Microsoft’s July Patch Tuesday: 137 Fixes & a Publicly Disclosed SQL Server Zero-Day
On the second Tuesday of July, Microsoft released its customary Patch Tuesday update package, addressing 137 vulnerabilities across a range of the company’s products. Among them, a particularly notable zero-day vulnerability in Microsoft SQL Server stands out, having been disclosed publicly prior to the release of an official fix.
This month’s update includes patches for 14 critical vulnerabilities, ten of which enable remote code execution. Microsoft also resolved two side-channel attack vulnerabilities in AMD processors, one information disclosure flaw, and one security feature bypass issue.
Categorically, the breakdown of the patched issues is as follows: 53 privilege escalation vulnerabilities, 8 security feature bypasses, 41 remote code execution flaws, 18 instances of information disclosure, 6 denial-of-service vulnerabilities, and 4 spoofing issues. Notably, this tally excludes seven vulnerabilities previously addressed earlier in July—four in the Mariner OS and three in the Microsoft Edge browser.
Special attention is warranted for CVE-2025-49719 in Microsoft SQL Server, classified as a zero-day due to its public disclosure before a patch was made available. The vulnerability stems from insufficient input validation, which allows a remote, unauthenticated attacker to access uninitialized memory and potentially extract sensitive information.

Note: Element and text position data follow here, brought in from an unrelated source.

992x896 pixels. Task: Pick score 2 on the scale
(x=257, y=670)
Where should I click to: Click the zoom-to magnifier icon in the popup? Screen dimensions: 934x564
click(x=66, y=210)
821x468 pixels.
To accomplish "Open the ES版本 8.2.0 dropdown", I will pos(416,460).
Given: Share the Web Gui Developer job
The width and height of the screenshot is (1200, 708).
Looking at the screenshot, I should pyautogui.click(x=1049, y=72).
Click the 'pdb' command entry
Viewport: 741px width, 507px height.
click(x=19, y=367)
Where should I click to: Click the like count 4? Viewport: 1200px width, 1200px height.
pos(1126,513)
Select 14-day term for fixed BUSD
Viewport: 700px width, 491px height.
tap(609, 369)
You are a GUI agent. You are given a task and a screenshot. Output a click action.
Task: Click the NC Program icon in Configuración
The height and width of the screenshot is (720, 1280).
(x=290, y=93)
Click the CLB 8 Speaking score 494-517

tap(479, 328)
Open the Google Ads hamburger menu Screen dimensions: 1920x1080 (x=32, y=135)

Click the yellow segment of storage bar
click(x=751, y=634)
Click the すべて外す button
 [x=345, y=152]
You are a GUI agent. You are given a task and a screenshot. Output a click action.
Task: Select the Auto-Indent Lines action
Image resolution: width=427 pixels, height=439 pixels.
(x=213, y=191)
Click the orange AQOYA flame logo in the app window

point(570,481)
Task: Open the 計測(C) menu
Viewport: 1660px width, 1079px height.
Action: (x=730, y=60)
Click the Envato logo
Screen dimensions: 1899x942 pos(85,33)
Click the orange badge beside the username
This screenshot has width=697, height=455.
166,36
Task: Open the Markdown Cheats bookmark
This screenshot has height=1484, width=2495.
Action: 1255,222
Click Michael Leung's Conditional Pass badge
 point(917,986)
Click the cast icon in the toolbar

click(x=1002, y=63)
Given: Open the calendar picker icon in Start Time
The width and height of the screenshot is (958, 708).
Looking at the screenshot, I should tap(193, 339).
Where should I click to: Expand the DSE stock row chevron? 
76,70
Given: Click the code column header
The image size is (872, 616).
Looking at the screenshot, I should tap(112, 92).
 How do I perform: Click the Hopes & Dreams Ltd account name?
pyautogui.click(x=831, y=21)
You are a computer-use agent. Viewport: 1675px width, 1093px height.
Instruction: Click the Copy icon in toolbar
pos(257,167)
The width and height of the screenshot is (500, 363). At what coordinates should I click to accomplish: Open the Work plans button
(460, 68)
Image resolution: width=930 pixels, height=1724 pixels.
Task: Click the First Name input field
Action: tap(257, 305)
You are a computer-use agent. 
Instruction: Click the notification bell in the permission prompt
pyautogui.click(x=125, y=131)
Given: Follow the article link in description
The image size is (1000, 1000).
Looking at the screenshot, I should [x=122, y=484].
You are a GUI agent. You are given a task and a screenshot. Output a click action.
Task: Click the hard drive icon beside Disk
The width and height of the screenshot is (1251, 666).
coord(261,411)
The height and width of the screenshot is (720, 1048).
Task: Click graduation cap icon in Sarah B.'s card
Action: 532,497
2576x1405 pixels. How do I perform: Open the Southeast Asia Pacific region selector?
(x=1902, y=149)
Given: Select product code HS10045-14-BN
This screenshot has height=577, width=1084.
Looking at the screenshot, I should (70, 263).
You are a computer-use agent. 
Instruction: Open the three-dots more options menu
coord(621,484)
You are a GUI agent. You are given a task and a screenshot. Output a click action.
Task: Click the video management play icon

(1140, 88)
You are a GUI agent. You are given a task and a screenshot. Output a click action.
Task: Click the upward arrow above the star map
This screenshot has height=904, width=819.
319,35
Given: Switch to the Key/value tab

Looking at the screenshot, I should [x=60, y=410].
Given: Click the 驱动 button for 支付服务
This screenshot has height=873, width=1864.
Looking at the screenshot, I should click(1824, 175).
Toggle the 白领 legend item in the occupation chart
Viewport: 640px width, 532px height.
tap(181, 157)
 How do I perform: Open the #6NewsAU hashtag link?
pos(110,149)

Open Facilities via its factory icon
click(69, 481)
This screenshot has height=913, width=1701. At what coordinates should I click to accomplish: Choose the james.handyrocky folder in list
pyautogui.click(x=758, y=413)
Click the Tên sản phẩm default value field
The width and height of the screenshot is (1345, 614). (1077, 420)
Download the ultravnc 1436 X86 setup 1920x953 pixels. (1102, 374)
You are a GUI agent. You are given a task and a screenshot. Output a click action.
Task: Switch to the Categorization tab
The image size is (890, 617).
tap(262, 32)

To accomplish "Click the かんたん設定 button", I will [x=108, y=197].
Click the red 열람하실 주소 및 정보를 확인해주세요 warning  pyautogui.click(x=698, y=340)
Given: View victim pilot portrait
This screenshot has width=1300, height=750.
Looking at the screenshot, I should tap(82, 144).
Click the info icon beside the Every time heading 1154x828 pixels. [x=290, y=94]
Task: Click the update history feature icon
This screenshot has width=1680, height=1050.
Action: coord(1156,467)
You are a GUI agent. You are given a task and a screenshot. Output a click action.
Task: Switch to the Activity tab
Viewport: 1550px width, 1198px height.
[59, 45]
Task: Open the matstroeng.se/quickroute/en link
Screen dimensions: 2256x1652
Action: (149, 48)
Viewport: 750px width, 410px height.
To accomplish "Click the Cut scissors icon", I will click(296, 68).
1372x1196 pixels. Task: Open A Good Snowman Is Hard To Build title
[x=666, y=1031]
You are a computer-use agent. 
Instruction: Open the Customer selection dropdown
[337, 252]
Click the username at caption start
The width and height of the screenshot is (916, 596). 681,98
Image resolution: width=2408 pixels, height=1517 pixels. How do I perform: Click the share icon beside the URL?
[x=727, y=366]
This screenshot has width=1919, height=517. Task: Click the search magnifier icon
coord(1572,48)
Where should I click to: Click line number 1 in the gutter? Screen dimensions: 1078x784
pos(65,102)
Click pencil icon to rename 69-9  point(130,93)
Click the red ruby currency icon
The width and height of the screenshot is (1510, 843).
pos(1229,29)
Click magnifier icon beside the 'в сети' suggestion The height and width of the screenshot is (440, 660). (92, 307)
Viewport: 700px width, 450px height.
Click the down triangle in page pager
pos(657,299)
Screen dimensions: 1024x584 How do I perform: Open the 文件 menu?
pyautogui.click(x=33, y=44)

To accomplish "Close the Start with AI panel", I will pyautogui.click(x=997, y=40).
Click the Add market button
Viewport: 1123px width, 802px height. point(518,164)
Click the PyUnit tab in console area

Microsoft advises updating SQL Server to the latest version and installing the Microsoft OLE DB driver version 18 or 19 to mitigate the flaw. The discovery of this issue is credited to Microsoft employee Vladimir Aleksić, though the circumstances surrounding its public disclosure remain unspecified.
Additionally, critical vulnerabilities in Microsoft Office were addressed, allowing malicious code execution through specially crafted documents—including through the preview pane. However, updates for Office LTSC 2021 and 2024 on macOS have yet to be released and are expected at a later date.
A severe flaw was also identified in Microsoft SharePoint (CVE-2025-49704), which permits remote code execution for users with platform credentials. The vulnerability affects all versions of SharePoint accessible via the internet.
Even the most sophisticated systems remain vulnerable in the absence of vigilance. Without continuous oversight and transparent incident response, cybersecurity becomes little more than an illusion—especially when the threat has already found its way inside.